Published on March 20th, 2018 | by Emergent Enterprise0
Predictive Policing and the Bias of Artificial Intelligence
Predictive policing. At face value it sounds like the stuff of science fiction. But predictive policing is not only part of law enforcement strategy in places like Chicago , it is being practiced daily. It’s not as intriguing as using “precogs” to predict crime before it happens but it is just as mind boggling. Artificial intelligence is being consulted to help identify citizens who have a high potential to become criminals. How? When a person is arrested in Chicago they are assigned a risk score of 0 to 500. Then different factors add to their score: their arrest history, where they live, who they associate with and gang affiliation. This number will even appear on a police dashboard as the officer checks on or confronts an individual. Essentially the data is fed to an algorithm that presents a number that “predicts” the potential for problems. Chicago is even going as far as meeting with individuals who have a high “heat number” before they get into trouble in the hopes of averting a criminal future for that person. Advocates of the system point to lower crime numbers in the areas where the predictive policing is in place.

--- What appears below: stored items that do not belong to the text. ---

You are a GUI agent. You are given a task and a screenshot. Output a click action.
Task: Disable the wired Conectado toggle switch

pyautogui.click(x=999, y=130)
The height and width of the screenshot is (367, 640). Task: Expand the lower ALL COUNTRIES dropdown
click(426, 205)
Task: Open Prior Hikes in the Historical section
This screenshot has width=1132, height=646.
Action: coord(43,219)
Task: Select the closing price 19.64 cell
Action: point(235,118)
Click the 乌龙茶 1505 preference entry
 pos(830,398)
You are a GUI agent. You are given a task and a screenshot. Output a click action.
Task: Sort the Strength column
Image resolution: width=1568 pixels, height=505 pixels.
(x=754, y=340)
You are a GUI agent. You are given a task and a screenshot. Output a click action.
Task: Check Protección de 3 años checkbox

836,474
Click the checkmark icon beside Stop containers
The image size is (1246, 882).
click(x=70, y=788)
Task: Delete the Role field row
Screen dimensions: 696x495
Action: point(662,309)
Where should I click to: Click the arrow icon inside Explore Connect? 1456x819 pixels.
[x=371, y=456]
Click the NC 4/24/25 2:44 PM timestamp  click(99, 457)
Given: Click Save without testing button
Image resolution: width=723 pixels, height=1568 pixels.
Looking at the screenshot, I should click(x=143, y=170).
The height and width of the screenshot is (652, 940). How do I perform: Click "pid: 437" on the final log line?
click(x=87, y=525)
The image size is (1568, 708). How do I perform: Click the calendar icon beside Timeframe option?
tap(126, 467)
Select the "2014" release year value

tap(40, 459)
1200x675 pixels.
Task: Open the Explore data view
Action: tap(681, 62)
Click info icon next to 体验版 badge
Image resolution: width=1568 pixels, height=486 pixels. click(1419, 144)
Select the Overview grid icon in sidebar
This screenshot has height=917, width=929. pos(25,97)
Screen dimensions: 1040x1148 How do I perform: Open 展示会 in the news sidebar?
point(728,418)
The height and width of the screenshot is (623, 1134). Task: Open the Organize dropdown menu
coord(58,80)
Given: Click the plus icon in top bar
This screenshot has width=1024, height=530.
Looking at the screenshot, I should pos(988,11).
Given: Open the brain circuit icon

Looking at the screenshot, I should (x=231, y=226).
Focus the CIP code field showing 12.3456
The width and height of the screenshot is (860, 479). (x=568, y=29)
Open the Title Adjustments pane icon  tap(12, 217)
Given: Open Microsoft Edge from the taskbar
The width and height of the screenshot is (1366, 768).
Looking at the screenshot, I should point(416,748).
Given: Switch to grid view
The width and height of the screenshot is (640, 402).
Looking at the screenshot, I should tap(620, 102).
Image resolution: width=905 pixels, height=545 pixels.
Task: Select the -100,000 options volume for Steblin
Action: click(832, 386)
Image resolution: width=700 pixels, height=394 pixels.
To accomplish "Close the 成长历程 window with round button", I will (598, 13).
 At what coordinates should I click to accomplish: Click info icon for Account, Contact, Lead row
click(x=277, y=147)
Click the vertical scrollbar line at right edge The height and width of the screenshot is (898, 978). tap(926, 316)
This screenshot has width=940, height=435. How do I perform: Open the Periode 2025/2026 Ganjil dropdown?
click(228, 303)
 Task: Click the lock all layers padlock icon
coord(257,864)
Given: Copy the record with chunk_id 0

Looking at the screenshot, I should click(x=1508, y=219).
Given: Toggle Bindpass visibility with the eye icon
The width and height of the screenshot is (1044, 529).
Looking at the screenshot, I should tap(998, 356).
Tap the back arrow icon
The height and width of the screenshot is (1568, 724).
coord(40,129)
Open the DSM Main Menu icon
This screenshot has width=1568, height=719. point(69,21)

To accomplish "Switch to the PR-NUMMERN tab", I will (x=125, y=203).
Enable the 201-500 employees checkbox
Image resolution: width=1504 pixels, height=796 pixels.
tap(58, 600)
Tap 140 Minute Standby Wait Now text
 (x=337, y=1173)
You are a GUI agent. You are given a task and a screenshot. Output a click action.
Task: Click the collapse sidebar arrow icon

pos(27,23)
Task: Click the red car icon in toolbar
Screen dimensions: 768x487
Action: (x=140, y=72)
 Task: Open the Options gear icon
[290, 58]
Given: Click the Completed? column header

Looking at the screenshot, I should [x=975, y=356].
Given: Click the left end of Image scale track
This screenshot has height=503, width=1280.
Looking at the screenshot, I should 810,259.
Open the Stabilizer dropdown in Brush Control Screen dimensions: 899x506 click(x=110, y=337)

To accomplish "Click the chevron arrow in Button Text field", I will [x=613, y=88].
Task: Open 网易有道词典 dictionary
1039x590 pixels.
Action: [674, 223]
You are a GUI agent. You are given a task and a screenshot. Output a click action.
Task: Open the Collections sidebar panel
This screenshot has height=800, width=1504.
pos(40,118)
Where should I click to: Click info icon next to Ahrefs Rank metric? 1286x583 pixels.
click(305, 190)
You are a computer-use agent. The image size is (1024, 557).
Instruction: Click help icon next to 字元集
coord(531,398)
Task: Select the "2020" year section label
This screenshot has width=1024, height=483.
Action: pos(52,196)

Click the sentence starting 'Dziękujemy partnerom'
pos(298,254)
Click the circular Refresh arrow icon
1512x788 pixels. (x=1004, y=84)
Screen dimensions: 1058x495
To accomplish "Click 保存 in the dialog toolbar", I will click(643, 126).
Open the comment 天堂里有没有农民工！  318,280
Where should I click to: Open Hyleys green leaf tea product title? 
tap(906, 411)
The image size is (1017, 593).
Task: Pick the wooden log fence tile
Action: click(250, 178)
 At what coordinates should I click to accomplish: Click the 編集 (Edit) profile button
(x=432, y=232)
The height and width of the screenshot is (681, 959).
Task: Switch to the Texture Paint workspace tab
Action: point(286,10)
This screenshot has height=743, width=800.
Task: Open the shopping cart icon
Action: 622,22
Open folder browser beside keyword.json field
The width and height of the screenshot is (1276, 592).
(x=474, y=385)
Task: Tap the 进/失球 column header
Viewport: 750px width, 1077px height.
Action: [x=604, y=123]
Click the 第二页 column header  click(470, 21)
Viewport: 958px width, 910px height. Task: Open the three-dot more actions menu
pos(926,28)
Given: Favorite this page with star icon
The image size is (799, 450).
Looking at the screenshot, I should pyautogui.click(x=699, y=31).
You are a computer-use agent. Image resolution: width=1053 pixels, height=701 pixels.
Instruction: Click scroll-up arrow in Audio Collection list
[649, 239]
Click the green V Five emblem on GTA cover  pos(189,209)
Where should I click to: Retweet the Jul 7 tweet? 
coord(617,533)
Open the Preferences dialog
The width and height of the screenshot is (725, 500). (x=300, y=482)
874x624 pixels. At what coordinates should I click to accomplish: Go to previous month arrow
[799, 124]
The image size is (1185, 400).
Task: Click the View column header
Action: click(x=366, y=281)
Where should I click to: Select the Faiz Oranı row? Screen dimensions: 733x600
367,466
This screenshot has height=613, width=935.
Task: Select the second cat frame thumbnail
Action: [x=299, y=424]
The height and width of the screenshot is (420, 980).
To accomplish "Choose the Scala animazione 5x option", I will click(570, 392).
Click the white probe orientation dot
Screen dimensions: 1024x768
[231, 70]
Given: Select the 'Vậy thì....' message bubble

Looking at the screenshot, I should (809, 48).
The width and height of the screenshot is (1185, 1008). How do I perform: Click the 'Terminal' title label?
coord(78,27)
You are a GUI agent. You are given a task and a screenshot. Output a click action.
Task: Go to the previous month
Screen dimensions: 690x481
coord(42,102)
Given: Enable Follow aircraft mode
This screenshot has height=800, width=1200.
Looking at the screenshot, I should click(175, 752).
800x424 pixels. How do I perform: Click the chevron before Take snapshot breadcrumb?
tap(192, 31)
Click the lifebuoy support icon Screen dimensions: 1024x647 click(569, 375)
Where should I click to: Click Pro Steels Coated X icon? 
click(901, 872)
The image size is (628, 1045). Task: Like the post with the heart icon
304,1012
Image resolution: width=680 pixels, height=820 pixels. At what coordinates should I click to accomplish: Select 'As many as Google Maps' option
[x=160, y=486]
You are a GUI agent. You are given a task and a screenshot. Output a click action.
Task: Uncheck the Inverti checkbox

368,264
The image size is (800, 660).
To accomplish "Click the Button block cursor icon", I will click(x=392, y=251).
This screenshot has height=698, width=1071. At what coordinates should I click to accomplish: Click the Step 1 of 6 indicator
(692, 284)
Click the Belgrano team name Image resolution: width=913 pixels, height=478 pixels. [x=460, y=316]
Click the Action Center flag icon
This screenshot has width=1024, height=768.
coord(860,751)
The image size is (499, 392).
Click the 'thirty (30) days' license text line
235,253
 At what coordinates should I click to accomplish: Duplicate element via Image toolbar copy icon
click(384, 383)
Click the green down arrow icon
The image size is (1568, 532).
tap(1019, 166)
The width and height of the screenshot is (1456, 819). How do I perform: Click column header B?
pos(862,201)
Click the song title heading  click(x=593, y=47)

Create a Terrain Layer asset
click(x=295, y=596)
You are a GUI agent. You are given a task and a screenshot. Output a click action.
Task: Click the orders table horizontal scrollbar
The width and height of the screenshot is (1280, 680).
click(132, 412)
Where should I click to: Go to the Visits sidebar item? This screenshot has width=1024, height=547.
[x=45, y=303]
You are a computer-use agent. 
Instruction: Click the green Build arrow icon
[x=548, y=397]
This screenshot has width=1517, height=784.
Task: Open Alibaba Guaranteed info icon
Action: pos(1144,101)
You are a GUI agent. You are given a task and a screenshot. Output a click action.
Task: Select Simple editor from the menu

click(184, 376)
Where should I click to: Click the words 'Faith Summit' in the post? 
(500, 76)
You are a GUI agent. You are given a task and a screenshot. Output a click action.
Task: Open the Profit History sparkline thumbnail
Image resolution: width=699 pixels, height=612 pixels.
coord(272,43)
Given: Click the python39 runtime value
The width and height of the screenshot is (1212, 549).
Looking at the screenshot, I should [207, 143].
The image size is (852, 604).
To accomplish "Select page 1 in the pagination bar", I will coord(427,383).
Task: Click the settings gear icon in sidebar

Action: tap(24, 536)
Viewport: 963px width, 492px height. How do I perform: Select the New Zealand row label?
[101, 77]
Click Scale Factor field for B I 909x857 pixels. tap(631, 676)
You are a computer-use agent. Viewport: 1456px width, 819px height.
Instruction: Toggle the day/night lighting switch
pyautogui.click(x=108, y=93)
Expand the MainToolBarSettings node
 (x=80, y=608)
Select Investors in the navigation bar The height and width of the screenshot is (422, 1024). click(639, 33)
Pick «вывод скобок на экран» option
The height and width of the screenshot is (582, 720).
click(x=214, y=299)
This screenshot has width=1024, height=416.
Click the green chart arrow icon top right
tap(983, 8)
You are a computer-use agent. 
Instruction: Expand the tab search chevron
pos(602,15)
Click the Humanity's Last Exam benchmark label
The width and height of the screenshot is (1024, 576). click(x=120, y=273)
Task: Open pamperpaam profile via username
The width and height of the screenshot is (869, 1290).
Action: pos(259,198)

There are opponents of the system, of course, especially with concerns about bias and stereotyping being built into the algorithms. There is a much cited report from propublica.org that contends that predictive policing is biased against blacks. There is an equally compelling report from The Marshall Project and FiveThirtyEight. The fact is that artificial intelligence programs and applications are created by humans and those humans have bias.
All AI will have bias, no matter the organizational goal. In fact, the bias may even be intentional such as a chatbot that makes recommendations for purchase. But if the bias is leading the organization or company to make poor decisions or unfairly treat people that is obviously a problem.
How can you fight against bias in your artificial intelligence?
- Check the validity of your data. You should know and trust the sources. AI is only as good as the data that gets programmed into it. And then use that data fairly. Your “traning” of the AI should not be based on statistical generalizations.
- Include a wide scope of data. The more accurate data the better as the AI will learn as time goes on and it should improve as it continually interacts. Insufficient data can cause the algorithm to make illogical and poor decisions and lead to greater problems like bias.
- Monitor and evaluate the intelligence constantly. AI has a tendency to feed upon itself. An anomaly can become a persistent error if the algorithm believes it is consistently making a right choice when, in fact, it is not. Any AI effort must go forward knowing that mistakes will be made. It’s important to act upon the mistakes with a quick response and update the data.
Artificial intelligence is becoming more prevalent in business, healthcare and other areas like public service. Chicago is learning from its experiences with predictive policing and seeking to improve as it continues to fight crime. A case could be made if one person is prevented from committing a crime the program is worth it. But that goal can not be at the expense of others who might be unjustly targeted as “future criminals.” Throwing out the technology is not the answer but using it ethically and responsibly has to be a priority.